Your instructions:
If a line in the entries includes "width", show that line.

***** Material for the task

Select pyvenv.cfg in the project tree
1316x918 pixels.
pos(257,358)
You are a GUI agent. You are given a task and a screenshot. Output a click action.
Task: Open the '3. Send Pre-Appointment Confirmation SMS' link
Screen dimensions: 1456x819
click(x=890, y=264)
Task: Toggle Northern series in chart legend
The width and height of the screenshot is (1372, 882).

**********
***** Material for the task

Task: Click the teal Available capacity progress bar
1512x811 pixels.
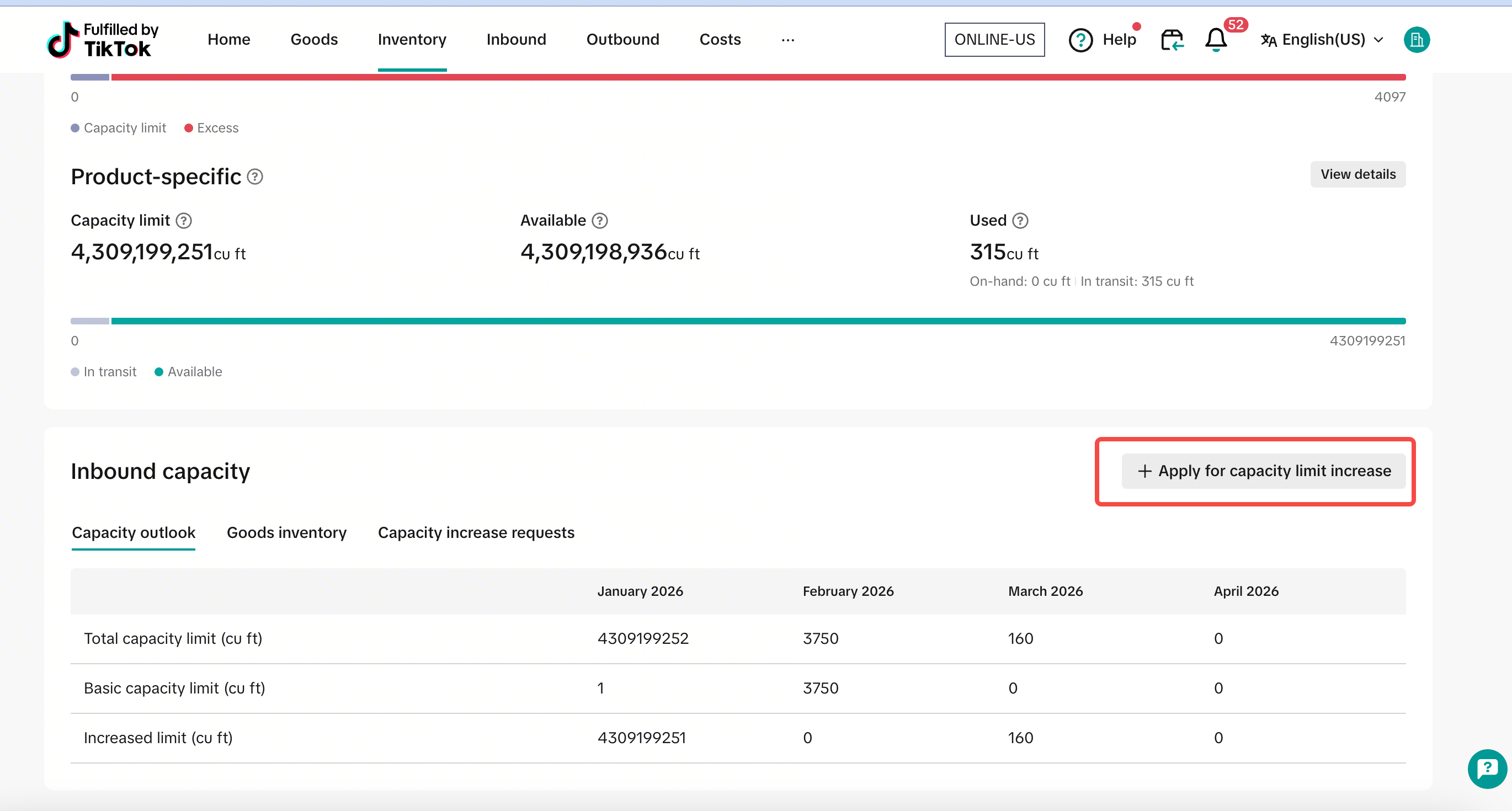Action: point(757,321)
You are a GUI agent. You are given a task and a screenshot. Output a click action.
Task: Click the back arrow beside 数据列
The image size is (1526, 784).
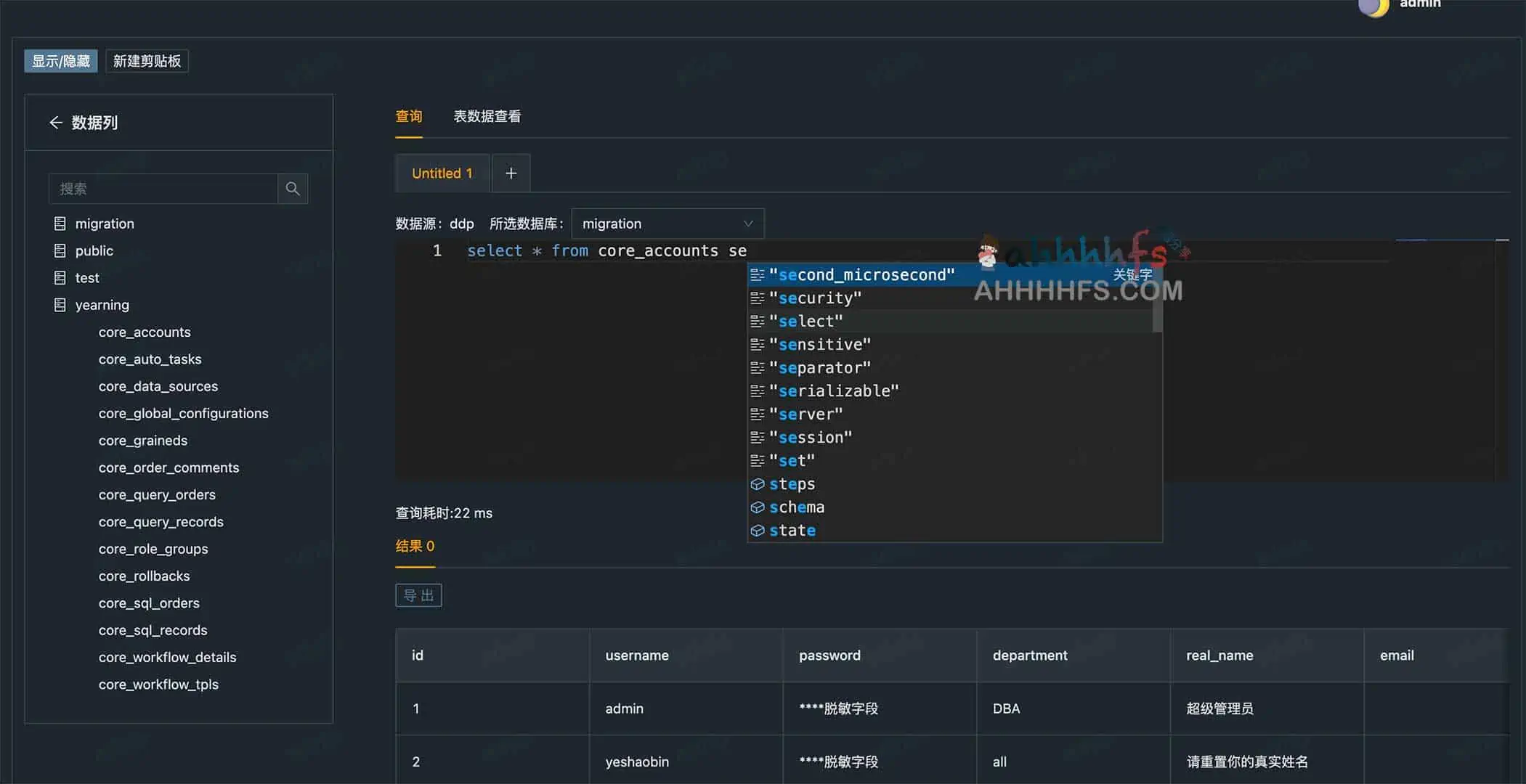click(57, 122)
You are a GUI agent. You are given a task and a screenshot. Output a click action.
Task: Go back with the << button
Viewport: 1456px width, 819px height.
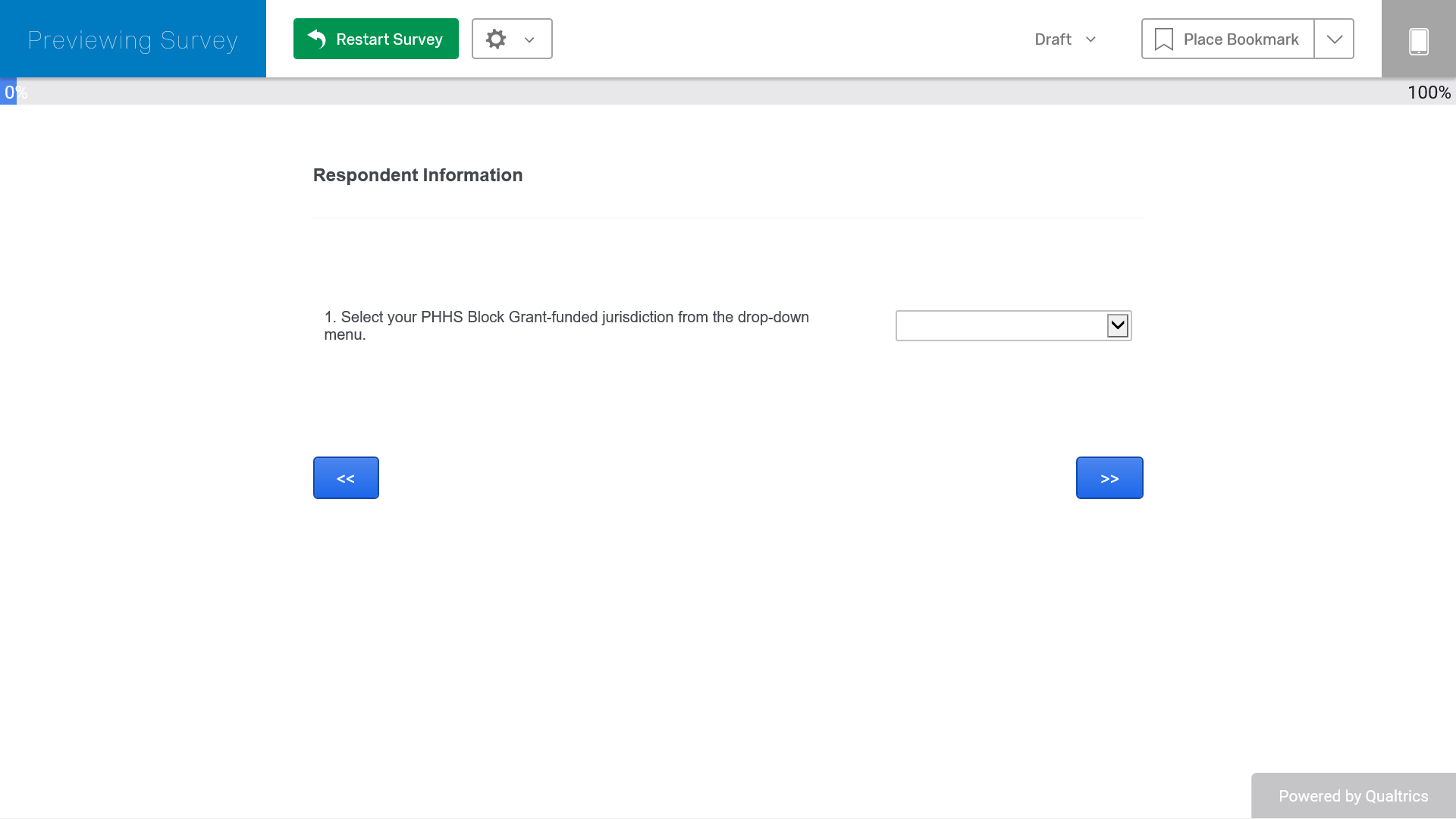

**********

Completed task:
The width and height of the screenshot is (1372, 882).
Viewport: 1456px width, 819px height.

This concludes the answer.